Go to the line in the data below that contains "This screenshot has width=1720, height=774.". Write it out exactly, along with every later line through the last, and nothing else.

* [Raw data]:
........

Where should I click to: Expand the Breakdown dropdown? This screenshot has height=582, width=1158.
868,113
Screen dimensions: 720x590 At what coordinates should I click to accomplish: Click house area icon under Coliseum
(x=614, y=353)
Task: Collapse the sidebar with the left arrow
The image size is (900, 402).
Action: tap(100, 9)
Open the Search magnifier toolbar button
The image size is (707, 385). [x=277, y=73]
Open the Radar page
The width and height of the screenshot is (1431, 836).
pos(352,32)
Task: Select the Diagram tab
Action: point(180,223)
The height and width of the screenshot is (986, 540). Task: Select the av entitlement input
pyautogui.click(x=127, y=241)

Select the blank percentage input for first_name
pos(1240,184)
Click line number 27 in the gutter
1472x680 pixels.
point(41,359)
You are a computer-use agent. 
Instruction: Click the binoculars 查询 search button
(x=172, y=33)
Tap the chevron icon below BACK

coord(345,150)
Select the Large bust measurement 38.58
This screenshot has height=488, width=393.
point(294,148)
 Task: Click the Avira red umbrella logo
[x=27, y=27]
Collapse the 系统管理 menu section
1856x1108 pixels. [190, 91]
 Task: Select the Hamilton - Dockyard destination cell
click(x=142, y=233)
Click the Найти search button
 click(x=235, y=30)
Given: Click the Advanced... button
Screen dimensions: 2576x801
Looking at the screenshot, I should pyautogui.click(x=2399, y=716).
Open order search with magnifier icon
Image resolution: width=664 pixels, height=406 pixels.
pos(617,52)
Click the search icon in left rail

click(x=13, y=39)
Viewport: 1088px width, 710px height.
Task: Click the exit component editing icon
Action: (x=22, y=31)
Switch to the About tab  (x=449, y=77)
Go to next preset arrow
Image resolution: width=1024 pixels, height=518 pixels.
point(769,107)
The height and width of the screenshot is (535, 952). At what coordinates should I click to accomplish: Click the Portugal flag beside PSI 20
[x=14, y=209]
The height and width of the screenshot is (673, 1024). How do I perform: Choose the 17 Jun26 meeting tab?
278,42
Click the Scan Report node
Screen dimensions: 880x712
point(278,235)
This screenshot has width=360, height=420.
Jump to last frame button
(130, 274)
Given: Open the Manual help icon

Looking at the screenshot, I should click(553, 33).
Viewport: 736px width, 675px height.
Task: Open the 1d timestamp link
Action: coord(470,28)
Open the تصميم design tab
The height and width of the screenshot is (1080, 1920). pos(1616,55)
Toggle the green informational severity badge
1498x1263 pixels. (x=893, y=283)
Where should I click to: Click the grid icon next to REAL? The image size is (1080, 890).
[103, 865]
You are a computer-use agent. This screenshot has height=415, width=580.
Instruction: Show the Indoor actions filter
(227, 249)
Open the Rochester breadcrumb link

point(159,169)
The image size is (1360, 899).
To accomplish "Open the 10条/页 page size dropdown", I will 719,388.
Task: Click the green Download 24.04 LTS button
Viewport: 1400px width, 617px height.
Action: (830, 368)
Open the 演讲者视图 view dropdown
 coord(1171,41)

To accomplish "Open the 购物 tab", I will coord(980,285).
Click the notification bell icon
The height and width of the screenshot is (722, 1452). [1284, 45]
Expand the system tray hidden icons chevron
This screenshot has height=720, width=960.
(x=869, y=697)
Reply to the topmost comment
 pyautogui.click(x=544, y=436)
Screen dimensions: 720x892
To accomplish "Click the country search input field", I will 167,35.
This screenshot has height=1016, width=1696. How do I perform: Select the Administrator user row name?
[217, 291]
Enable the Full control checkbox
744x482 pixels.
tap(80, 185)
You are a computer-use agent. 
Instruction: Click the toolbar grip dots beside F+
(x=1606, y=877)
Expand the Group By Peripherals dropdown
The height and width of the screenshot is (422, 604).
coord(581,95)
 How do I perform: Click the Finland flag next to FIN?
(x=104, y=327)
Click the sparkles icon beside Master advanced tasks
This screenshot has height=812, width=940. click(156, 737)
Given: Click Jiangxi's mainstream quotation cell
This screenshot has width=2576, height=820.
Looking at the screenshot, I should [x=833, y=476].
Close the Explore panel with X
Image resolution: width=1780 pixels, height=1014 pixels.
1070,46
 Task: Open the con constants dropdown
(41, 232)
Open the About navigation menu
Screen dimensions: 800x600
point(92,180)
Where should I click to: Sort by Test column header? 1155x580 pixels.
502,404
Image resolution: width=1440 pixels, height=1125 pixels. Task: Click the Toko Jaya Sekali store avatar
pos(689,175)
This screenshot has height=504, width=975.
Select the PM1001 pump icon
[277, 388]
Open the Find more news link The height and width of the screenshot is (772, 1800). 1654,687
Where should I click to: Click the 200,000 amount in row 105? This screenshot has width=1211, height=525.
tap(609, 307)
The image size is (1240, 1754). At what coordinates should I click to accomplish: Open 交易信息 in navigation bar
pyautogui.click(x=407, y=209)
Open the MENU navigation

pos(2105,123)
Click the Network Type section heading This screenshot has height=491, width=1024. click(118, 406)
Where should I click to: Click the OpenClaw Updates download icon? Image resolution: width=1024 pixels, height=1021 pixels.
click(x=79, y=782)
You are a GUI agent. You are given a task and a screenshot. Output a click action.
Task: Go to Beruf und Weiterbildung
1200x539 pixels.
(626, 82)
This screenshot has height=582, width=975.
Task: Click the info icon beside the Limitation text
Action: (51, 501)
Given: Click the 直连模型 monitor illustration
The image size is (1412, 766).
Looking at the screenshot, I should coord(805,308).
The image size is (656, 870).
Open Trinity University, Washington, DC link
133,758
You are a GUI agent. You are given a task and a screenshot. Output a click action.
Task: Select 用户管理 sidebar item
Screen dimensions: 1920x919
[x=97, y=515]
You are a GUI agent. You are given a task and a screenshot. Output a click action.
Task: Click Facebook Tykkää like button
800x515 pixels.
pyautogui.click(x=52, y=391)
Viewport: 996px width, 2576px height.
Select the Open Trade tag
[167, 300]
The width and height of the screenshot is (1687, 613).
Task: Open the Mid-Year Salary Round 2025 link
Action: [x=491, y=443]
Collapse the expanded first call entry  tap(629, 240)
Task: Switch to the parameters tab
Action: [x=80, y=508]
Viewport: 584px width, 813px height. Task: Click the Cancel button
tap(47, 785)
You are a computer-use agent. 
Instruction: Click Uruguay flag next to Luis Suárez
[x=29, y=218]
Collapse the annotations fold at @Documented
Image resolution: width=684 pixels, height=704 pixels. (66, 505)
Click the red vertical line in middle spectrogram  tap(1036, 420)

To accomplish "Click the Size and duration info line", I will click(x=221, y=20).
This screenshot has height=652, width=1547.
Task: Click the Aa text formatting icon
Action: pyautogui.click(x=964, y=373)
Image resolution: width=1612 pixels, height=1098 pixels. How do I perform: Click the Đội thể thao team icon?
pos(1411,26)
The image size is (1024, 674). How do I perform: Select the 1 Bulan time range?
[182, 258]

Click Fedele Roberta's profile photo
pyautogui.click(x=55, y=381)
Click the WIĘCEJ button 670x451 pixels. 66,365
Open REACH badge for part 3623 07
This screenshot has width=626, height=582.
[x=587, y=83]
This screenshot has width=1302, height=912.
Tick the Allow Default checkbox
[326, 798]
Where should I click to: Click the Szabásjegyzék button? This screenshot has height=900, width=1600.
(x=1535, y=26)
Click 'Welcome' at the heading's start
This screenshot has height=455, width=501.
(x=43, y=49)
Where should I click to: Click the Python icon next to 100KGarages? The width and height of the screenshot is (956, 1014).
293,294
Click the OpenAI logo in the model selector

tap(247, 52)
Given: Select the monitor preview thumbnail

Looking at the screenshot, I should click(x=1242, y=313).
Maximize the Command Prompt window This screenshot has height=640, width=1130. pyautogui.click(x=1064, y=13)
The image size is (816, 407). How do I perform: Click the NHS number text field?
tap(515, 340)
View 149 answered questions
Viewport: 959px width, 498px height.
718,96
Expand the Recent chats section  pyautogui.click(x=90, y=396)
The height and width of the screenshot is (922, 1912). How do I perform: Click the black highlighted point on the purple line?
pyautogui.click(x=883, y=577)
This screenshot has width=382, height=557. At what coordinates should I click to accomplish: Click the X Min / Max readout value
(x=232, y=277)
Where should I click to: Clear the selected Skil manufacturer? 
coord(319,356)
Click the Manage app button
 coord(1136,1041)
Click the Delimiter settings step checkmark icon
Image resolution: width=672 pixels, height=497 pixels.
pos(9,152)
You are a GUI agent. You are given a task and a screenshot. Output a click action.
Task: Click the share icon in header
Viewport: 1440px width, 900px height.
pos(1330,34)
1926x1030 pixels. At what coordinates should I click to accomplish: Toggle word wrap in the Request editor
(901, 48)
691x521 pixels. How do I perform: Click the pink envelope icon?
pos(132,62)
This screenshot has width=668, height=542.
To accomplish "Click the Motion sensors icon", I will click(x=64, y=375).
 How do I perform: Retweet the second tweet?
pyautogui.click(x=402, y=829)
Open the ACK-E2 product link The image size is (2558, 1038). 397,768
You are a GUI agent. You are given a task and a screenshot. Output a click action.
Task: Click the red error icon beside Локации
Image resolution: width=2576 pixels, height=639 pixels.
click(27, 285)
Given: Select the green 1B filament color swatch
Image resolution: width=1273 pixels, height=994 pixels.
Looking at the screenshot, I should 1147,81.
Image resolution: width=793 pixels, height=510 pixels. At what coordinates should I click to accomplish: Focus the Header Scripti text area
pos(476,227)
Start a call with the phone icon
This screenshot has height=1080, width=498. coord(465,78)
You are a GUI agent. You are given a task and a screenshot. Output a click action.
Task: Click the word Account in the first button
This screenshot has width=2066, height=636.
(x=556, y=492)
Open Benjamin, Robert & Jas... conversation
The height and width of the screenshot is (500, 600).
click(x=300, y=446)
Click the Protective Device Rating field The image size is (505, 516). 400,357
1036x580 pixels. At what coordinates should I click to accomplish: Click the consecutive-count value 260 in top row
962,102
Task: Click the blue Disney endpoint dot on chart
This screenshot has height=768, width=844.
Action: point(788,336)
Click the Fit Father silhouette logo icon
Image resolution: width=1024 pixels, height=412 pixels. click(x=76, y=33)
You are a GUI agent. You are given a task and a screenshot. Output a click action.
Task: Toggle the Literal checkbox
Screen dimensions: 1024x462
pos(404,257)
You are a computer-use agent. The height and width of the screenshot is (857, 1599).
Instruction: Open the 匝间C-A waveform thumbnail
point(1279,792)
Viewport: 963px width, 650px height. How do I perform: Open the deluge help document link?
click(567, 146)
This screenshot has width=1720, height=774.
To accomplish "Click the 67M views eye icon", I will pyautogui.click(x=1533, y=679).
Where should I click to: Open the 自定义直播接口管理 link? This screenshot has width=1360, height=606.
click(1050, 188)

........

* [Solved exercise]:
This screenshot has width=1720, height=774.
To accomplish "Click the 67M views eye icon", I will pyautogui.click(x=1533, y=679).
Where should I click to: Open the 自定义直播接口管理 link? This screenshot has width=1360, height=606.
click(1050, 188)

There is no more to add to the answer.